- Born: ~490 AD Abruzzi region, Italy
- Died: ~570 AD
- Venerated in: Roman Catholic Church
- Major shrine: Santa Margherita all'Aquila, L'Aquila.
- Feast: August 11
- Attributes: holds the model of a monastery
- Patronage: L'Aquila

= Equitius =

Saint Equitius (Sant'Equizio) was an abbot of the 6th century. He was born between 480 and 490 in the region of Valeria Suburbicaria (present-day L'Aquila-Rieti-Tivoli).

== Attestations ==
Gregory the Great refers to Equitius in his Dialogues (I,4 in PL, LXXVII, coll. 165–77), and states that Equitius was a follower of Saint Benedict of Nursia.

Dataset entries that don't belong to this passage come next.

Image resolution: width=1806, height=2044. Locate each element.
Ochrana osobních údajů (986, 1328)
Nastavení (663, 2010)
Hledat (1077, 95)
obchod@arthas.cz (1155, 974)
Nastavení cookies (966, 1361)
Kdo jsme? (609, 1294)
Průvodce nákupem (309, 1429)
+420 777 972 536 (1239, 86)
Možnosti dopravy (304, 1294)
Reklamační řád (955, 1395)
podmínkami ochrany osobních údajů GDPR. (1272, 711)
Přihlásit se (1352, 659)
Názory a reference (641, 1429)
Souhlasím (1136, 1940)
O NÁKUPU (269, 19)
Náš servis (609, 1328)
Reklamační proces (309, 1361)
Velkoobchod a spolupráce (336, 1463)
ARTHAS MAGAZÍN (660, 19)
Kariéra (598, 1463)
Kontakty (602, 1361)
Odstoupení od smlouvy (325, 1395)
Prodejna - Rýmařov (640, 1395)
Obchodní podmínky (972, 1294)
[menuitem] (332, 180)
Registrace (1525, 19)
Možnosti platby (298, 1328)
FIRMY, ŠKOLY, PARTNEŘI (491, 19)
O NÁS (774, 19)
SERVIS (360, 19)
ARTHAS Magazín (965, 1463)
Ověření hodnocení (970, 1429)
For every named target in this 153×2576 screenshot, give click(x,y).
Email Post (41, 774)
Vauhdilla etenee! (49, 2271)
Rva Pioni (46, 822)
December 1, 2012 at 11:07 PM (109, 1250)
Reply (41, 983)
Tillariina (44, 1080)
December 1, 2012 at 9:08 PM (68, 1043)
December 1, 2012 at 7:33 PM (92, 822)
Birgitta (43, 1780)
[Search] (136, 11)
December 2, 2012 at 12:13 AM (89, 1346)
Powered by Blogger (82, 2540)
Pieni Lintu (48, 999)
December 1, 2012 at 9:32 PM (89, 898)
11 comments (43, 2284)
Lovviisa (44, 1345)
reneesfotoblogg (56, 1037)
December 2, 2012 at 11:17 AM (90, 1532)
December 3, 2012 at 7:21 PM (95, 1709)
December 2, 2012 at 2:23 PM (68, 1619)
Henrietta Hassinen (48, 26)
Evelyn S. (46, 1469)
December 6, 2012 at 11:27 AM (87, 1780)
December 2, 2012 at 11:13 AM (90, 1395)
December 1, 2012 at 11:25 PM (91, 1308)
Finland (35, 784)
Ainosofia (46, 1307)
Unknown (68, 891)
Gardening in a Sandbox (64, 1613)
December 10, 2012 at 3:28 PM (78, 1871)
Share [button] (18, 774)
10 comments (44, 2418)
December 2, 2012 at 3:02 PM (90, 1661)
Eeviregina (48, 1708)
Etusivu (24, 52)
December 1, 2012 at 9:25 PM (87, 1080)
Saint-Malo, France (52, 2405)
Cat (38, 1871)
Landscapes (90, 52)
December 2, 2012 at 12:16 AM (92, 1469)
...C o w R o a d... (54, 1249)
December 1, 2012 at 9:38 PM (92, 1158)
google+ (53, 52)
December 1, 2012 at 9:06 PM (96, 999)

Equitius worked to spread monasticism in Italy and the West but was never ordained as a priest. However, Gregory writes that Equitius’ reputation for sanctity was such that the saint was able to recruit many new monks in the region of Valeria, many of whom later acquired high office within the Church.

The pope initiated an investigation into Equitius when complaints were made regarding the saint's standing. The pope sent a priest named Julian to investigate Equitius, but the pope ended the investigation after receiving a vision concerning Equitius.

Equitius died at his monastery of San Lorenzo di Pizzoli. His monks were absorbed into the Benedictine Order.